History suggests volatility will persist until either diplomatic channels cool the Middle-East temperature or data confirm inflation is returning toward the Fed’s 2% target.
Where Do Markets Go From Here?
Implied volatility on one-week S&P 500 options rose to 24%, the highest since March, indicating traders are positioning for further swings. The put-call skew—a measure of downside protection demand—hit its most extreme level since the regional-bank stress in May 2023, according to Susquehanna Financial.
Some investors see opportunity in oversold conditions
“If you believe the Fed is data-dependent and not geopolitics-dependent, every spike in oil is a chance to buy high-quality growth at a discount,” said Tony DeSpirito, BlackRock’s global chief investment officer of fundamental equities. “We added to mega-cap tech on Thursday, betting that forward earnings are intact even if multiples compress short-term.”
Others prefer to wait for confirmation that core inflation is rolling over. “We need to see at least two consecutive months of sub-0.2% core CPI before declaring victory,” said Kristina Hooper, chief global market strategist at Invesco. “Until then, cash yielding 5.4% in money-market funds looks attractive versus equities with an earnings yield of 5.1%.”

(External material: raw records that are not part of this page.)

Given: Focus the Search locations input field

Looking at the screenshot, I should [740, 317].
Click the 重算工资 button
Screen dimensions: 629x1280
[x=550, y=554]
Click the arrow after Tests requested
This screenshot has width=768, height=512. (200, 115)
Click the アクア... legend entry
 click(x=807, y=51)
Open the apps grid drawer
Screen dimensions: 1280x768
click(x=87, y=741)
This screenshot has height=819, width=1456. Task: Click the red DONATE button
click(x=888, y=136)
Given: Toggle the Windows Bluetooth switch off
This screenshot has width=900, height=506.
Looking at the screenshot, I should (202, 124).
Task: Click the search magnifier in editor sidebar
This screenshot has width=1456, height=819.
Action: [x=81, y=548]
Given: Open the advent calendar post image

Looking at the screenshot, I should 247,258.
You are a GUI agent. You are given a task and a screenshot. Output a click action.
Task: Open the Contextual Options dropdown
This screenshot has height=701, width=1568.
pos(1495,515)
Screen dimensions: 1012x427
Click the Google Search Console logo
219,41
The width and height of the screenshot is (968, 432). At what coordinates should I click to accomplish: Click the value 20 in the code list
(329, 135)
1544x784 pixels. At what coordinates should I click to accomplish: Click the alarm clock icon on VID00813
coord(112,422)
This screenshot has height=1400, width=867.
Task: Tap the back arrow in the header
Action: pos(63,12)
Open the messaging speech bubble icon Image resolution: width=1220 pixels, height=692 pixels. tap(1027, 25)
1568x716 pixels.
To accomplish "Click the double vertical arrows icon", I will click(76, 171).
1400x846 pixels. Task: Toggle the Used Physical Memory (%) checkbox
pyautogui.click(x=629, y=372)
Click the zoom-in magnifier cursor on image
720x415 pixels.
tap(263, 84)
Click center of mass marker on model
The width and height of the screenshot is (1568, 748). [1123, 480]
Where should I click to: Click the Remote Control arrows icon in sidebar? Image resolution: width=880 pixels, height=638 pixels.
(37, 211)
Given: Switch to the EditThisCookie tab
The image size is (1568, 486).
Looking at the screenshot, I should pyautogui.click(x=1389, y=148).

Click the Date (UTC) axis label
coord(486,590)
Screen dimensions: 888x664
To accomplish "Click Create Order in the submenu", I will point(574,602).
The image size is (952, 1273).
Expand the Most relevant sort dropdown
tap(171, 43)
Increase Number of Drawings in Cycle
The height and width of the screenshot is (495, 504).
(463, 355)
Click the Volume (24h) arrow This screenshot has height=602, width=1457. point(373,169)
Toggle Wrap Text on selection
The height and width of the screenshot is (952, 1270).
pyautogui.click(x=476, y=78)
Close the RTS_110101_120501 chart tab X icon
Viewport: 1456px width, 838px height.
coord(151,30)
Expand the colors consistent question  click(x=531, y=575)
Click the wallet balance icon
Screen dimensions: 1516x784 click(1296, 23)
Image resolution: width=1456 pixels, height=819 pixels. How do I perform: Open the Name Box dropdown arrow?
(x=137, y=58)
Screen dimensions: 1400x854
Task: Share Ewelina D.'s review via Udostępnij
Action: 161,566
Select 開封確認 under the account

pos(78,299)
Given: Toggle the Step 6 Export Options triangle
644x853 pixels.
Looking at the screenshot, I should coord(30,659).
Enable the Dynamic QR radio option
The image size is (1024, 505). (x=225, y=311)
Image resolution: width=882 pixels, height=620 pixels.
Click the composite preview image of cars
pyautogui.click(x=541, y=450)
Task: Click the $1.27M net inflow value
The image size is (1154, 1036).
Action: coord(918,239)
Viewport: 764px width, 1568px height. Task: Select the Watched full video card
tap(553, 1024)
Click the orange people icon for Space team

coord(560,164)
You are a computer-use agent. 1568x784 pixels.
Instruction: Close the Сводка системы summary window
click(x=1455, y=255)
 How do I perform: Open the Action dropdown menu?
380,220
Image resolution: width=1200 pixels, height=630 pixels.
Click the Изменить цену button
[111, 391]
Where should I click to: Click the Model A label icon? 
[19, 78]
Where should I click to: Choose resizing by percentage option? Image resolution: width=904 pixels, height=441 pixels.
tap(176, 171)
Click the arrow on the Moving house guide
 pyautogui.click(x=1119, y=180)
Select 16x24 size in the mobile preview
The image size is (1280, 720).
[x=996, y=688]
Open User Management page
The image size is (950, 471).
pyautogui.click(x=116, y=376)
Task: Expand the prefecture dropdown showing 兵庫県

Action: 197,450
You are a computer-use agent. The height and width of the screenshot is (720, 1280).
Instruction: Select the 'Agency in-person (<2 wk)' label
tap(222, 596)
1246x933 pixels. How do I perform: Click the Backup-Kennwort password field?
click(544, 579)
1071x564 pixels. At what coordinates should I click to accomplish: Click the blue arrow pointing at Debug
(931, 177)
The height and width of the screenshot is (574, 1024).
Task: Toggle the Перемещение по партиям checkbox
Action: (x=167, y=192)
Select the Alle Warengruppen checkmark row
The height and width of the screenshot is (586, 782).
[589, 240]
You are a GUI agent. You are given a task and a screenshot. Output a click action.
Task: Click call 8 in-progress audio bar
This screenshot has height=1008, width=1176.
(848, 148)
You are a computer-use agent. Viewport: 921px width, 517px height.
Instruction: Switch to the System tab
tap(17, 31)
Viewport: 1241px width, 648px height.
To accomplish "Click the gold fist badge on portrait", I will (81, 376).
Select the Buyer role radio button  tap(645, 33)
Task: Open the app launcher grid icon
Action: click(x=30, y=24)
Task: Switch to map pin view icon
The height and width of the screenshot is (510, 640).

Technical analysts note that the S&P 500’s 50-day moving average is flattening, a development that preceded 5–7% corrections in both 2022 and 2023. Support is seen around 4,950, the March swing low, with resistance at the record close of 5,255.
Earnings season, which kicks off in two weeks, could provide the next catalyst. Consensus expects S&P 500 profits to grow 9.2% year-over-year, but guidance has been trending lower, with 76 companies issuing negative pre-announcements versus 32 positive ones, the most negative ratio since late 2022, according to FactSet.
Ultimately, the trajectory of both inflation and geopolitics remains fluid, leaving markets prone to headline-driven swings until clearer signals emerge from either the Fed or the Middle East.
Frequently Asked Questions
Q: Why did stocks fall after the latest Middle-East attacks?
Crude benchmarks jumped 4% on Thursday after drone strikes hit oil-and-gas sites in the Persian Gulf, reviving fears of supply shocks that could push global inflation higher and force the Fed to keep rates elevated.
Q: How much did the S&P 500 drop and what does the VIX show?
The S&P 500 fell 1.3%, its third straight daily decline, while the Cboe Volatility Index closed above 20 for the first time in six weeks, signalling that investors are pricing in larger near-term price swings.
Q: Are Fed rate cuts still expected this year?
Futures now imply only one 25-basis-point cut by December, down from three cuts priced a month ago, after stronger CPI and PPI readings and geopolitical risks to energy prices.